TEXT BLOCK:
────────────────────

Kizer et al. 1985: 45 Lionfish stings (identification: in some cases Pterois volitans; not identified in most cases); aquarium accidents; retrospective study.
Trestrail and Al-Mahasneh 1989: 23 Pterois sp. stings (identified as Pterois sp. 23/23); aquarium accidents; retrospective study.

Case reports

Stock and Bartels 1982: 1 Lionfish sting. Identification: Pterois volitans; aquarium accident.
Auerbach et al. 1987a: 1 Lionfish sting. Identification: Pterois volitans; aquarium accident.

Signs & symptoms

Lionfish venom contains venom components that induce severe pain and cause local tissue necroses.

Local injury: puncture wounds.

Foreign matter, such as remnants of the spine sheath, can remain in the wound and, in addition to causing local toxic effects of the venom and bacterial infections, can lead to poor wound healing and necroses.

Local effects

Local pain 45/45, pain in the entire affected extremity 10/45, local swelling 23/45, paraesthesias locally and/or in the region of the entire affected extremity 7/45, local erythemia or ecchymosis 5/45 (Kizer et al. 1985).
Pain 15/23, swelling 7/23, blisters 2/23 (Trestrail and Al-Mahasneh 1989).

Other signs & symptoms

Systemic signs and symptoms have been described. However, it is not clear to what extent these effects are primary, i.e. caused by systemic action of the venom, or secondary, in association with local signs of envenoming, such as severe pain.

────────────────────

EXTRACTED INFORMATION:
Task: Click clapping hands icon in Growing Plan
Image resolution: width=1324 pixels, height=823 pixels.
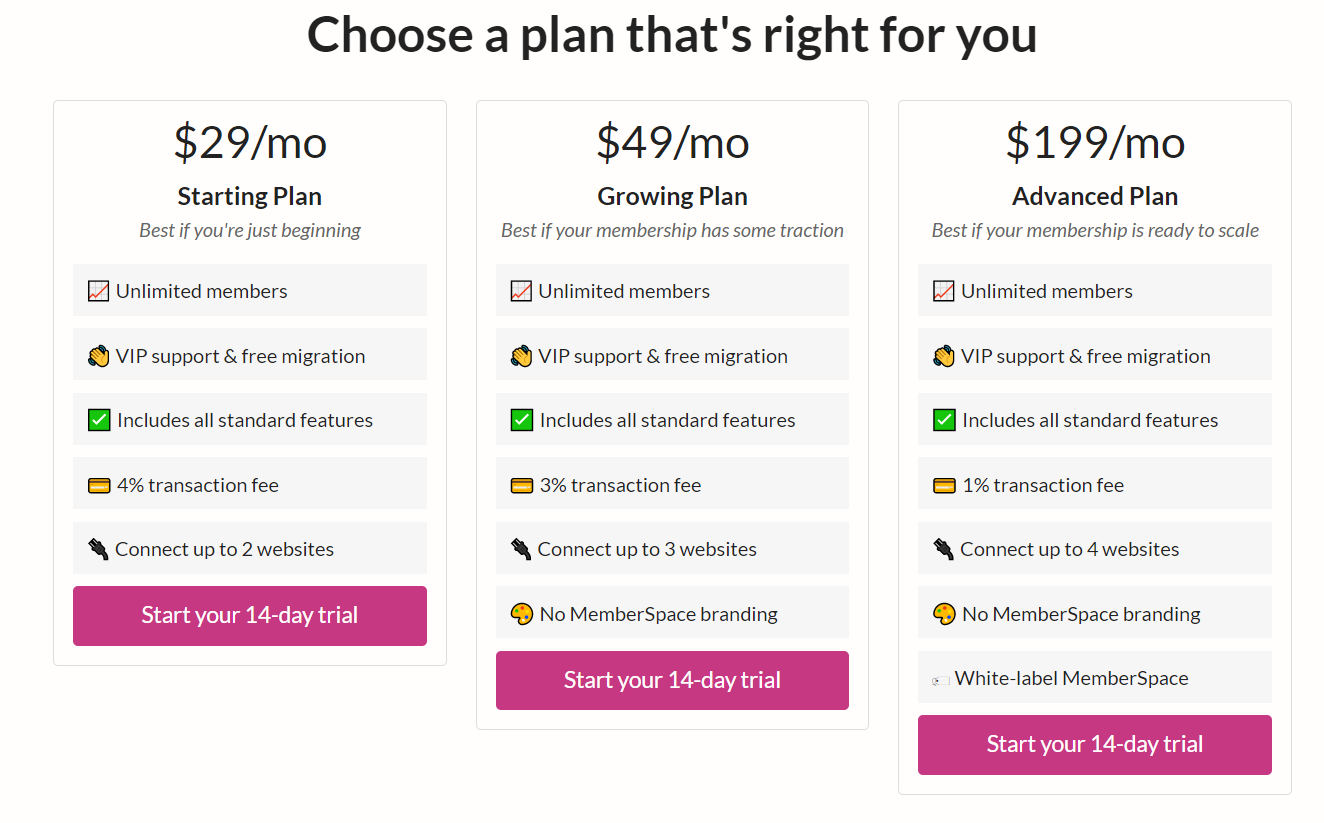Action: pos(521,356)
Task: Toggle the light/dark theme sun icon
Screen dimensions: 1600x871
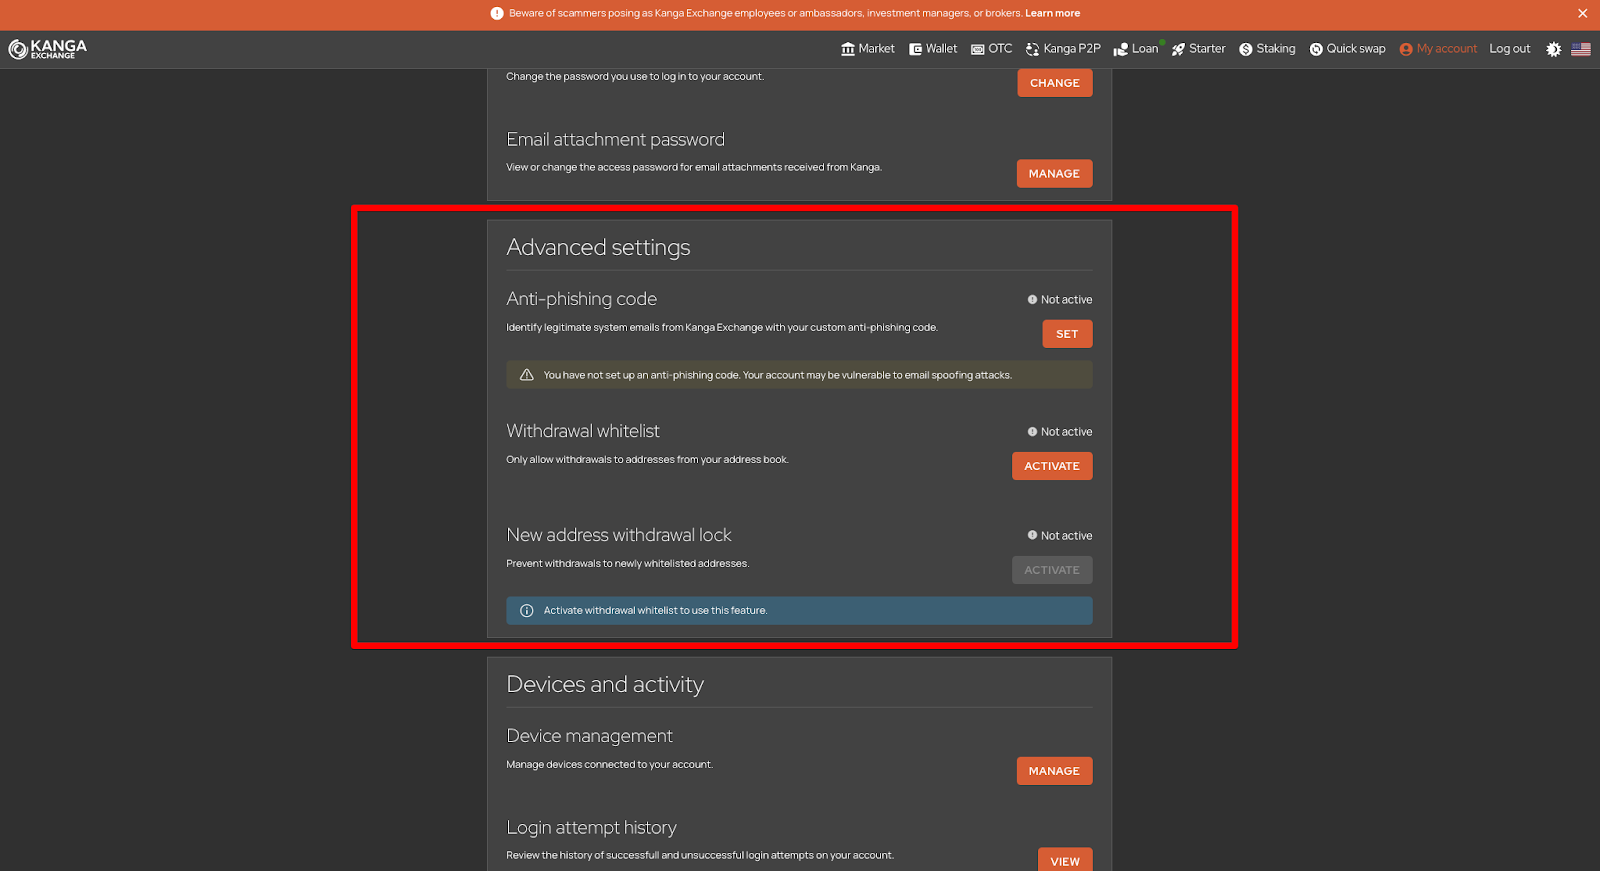Action: point(1553,49)
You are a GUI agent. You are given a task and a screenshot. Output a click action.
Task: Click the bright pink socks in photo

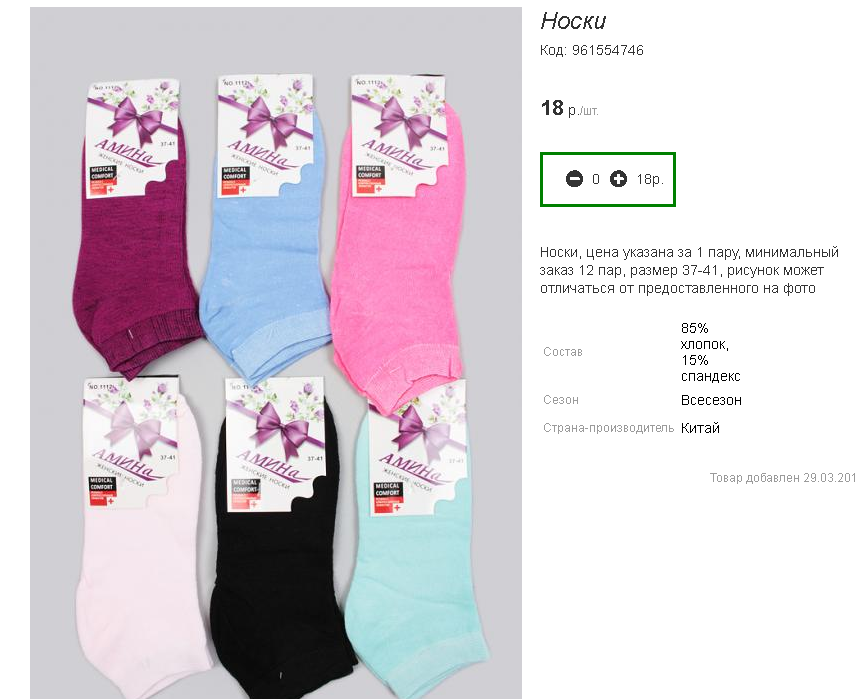(397, 240)
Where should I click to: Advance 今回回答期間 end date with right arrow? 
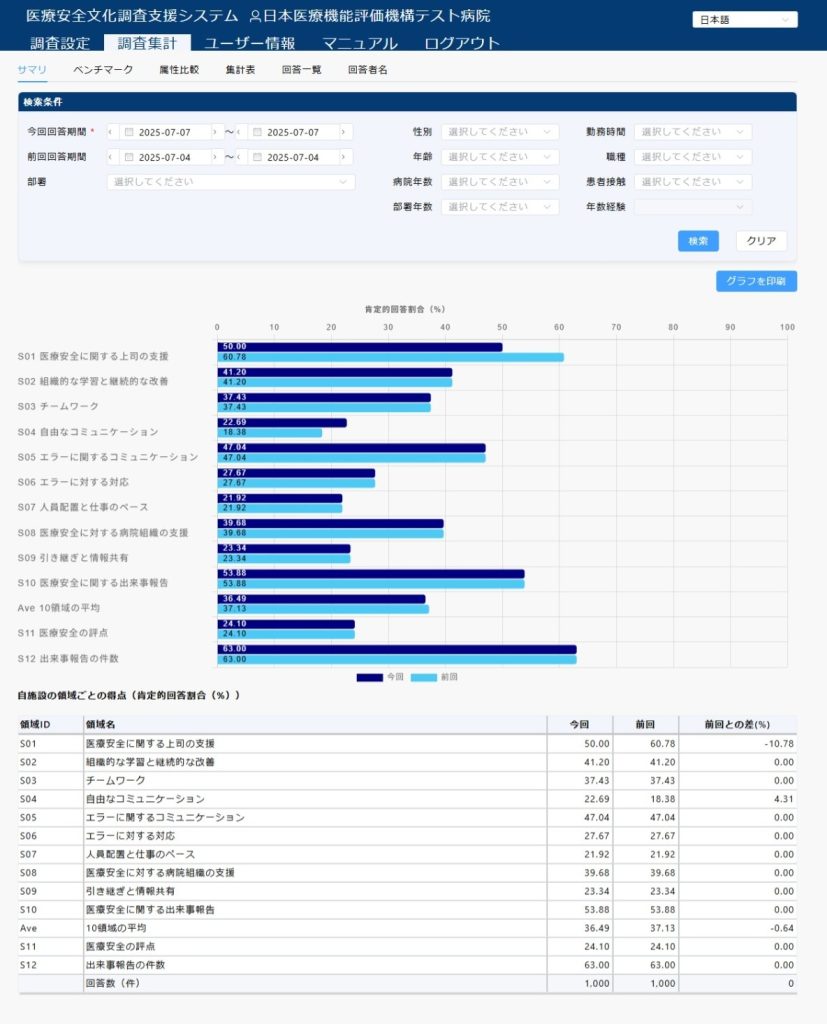(x=346, y=132)
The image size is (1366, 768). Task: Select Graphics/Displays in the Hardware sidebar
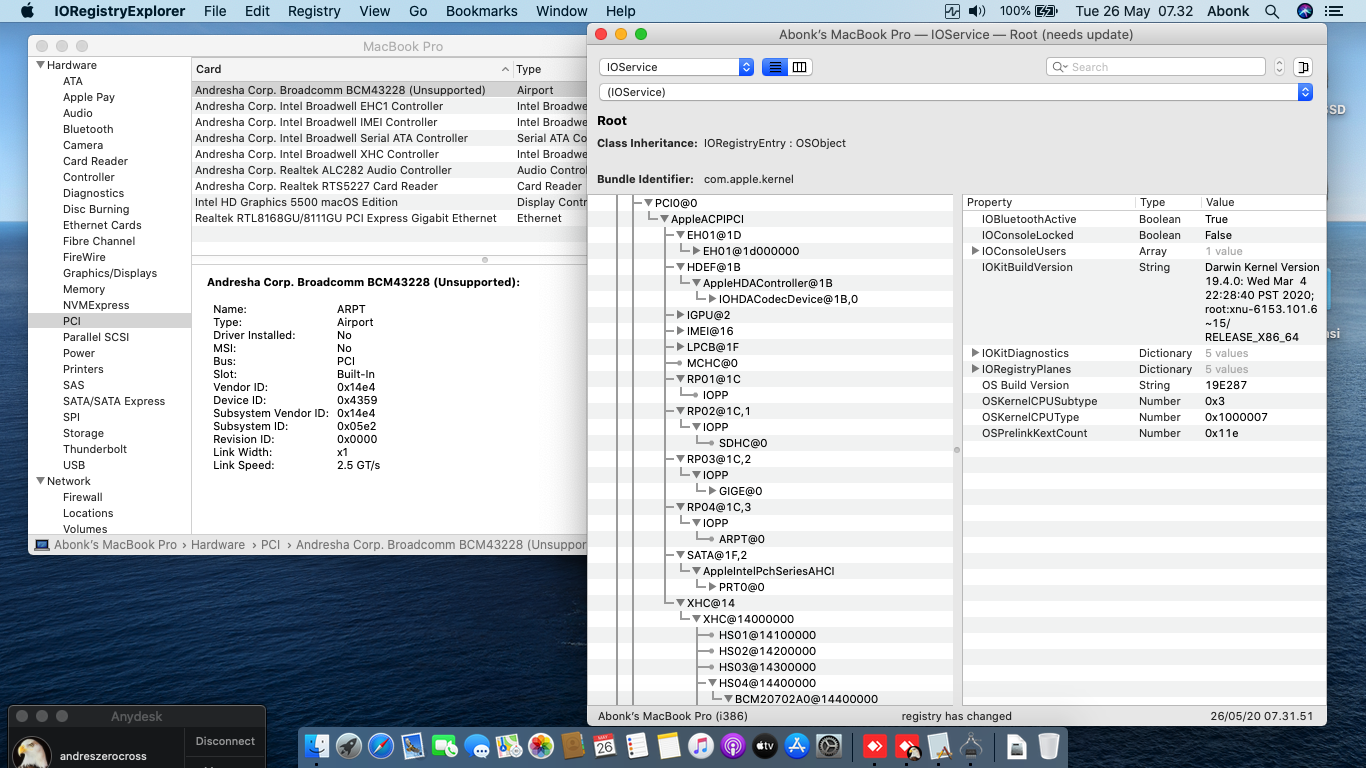110,273
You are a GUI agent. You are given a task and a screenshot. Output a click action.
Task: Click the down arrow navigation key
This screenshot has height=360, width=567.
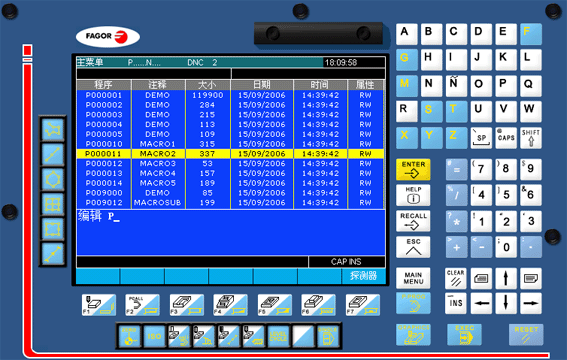[506, 303]
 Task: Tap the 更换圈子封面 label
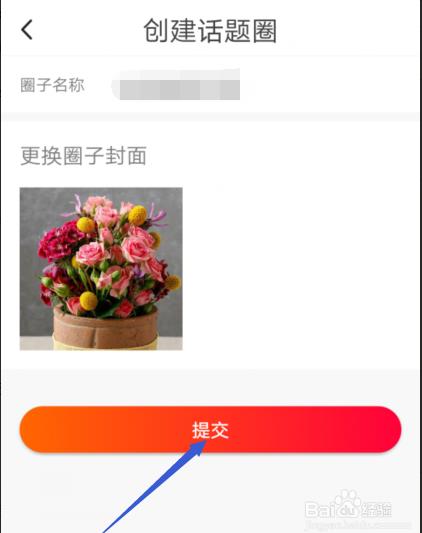coord(83,156)
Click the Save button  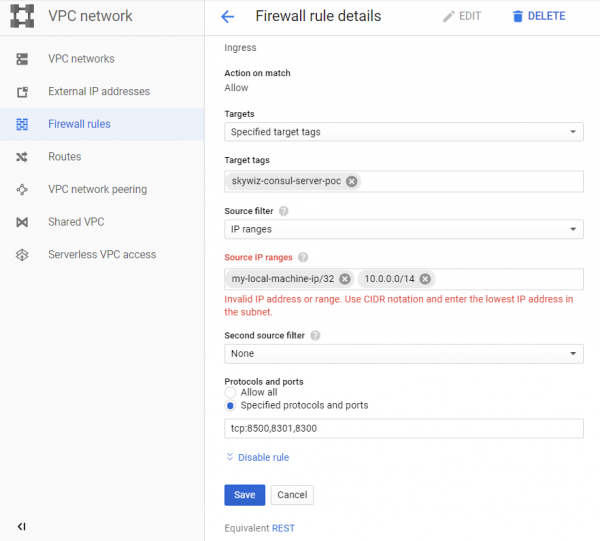(x=245, y=495)
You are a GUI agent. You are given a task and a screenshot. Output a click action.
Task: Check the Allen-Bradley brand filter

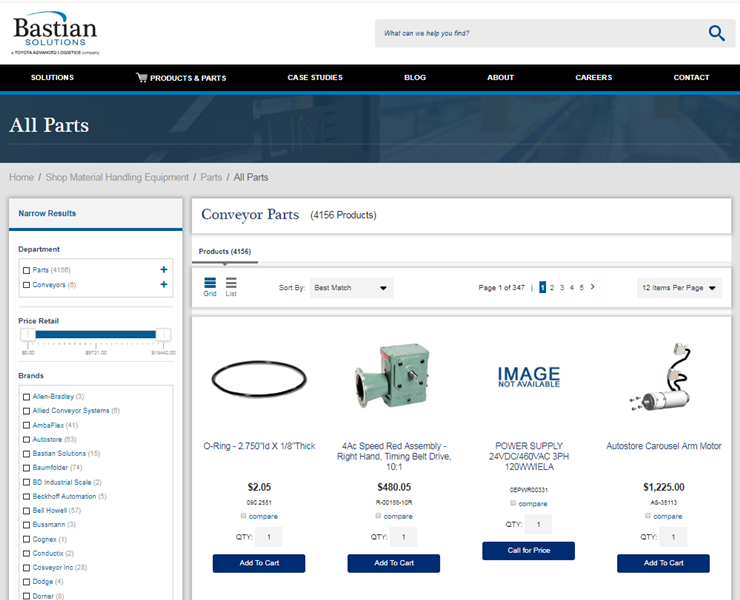(26, 397)
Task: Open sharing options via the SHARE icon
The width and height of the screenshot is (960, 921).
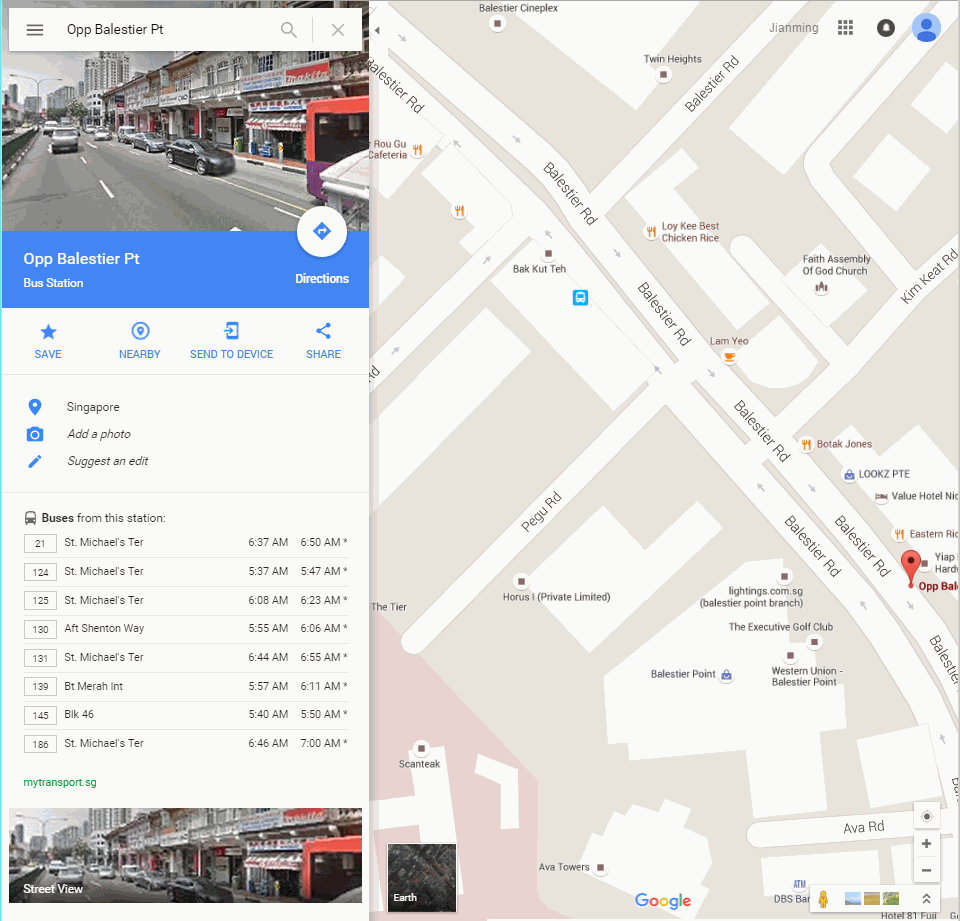Action: [323, 330]
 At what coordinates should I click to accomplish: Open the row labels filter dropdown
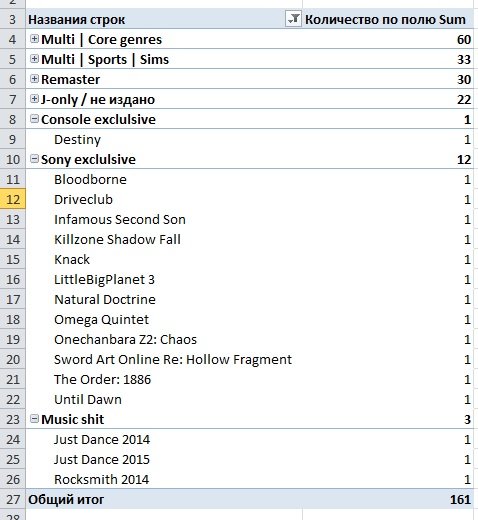coord(293,19)

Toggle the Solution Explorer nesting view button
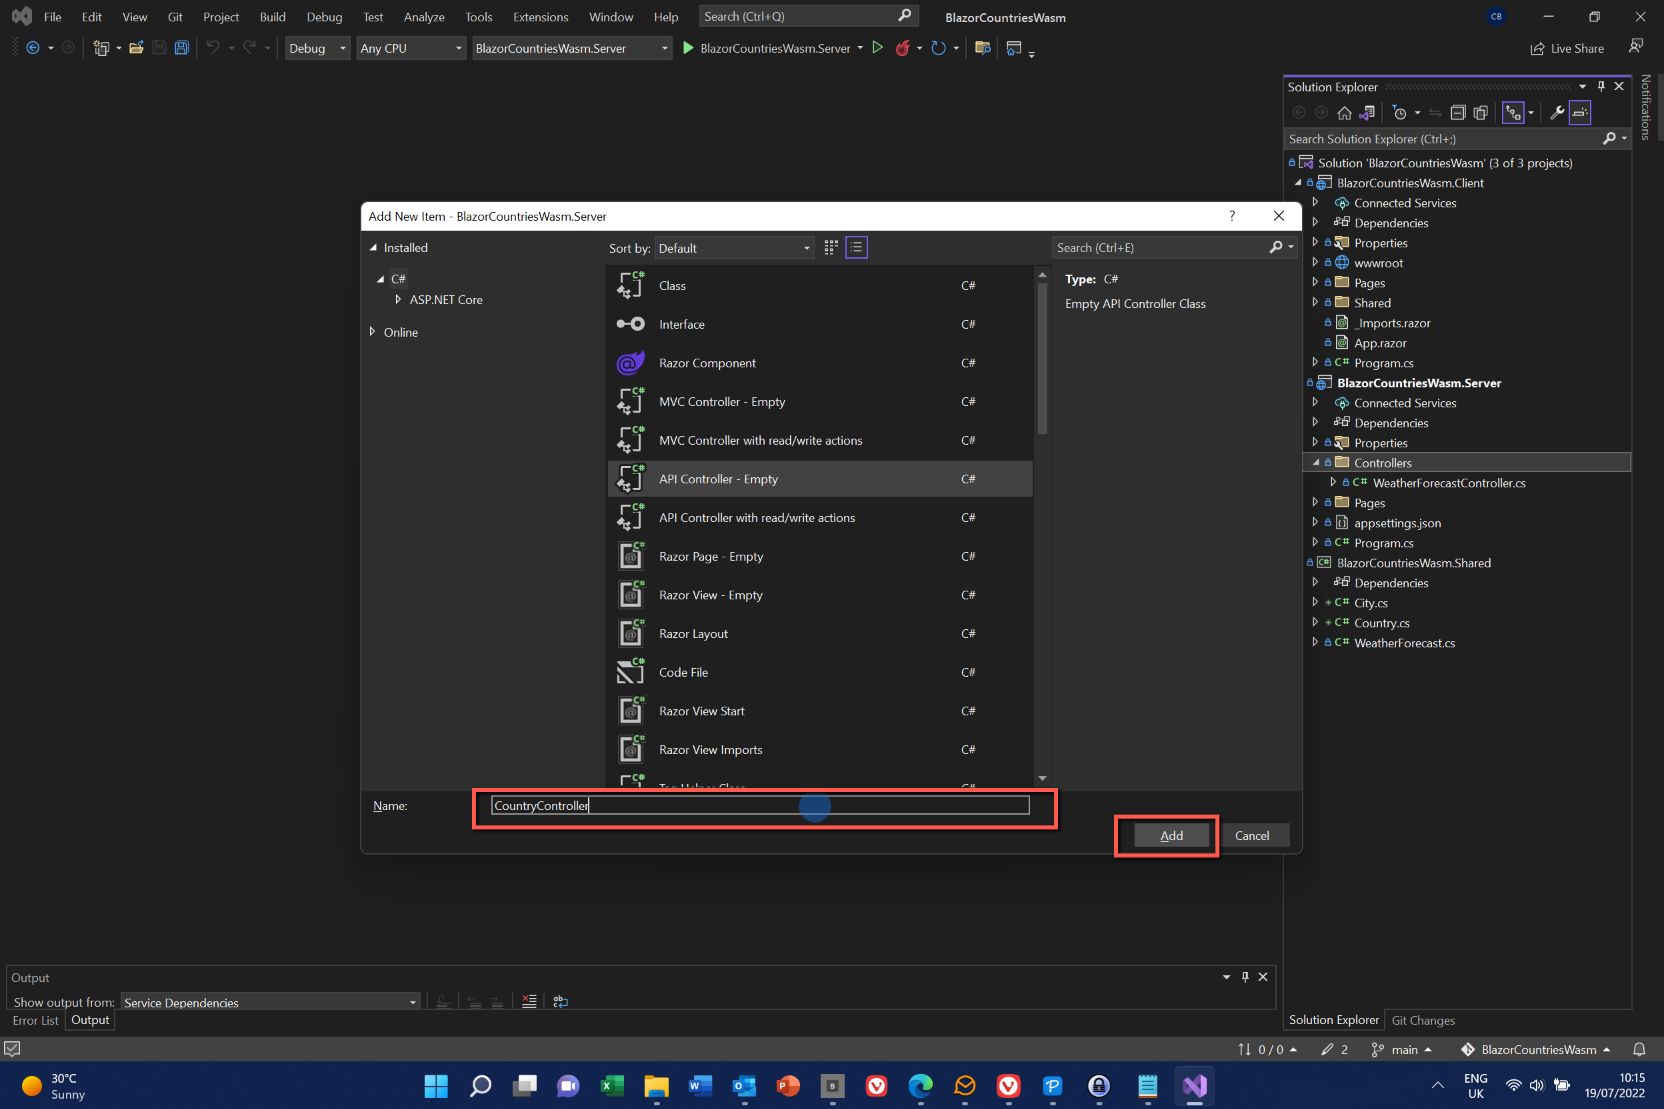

────────────────────

WORK REQUIRED:
Reproduce the lionfish sting text from "Case reports" to "healing and necroses.", word for word.

EXERCISE ANSWER:
Case reports

Stock and Bartels 1982: 1 Lionfish sting. Identification: Pterois volitans; aquarium accident.
Auerbach et al. 1987a: 1 Lionfish sting. Identification: Pterois volitans; aquarium accident.

Signs & symptoms

Lionfish venom contains venom components that induce severe pain and cause local tissue necroses.

Local injury: puncture wounds.

Foreign matter, such as remnants of the spine sheath, can remain in the wound and, in addition to causing local toxic effects of the venom and bacterial infections, can lead to poor wound healing and necroses.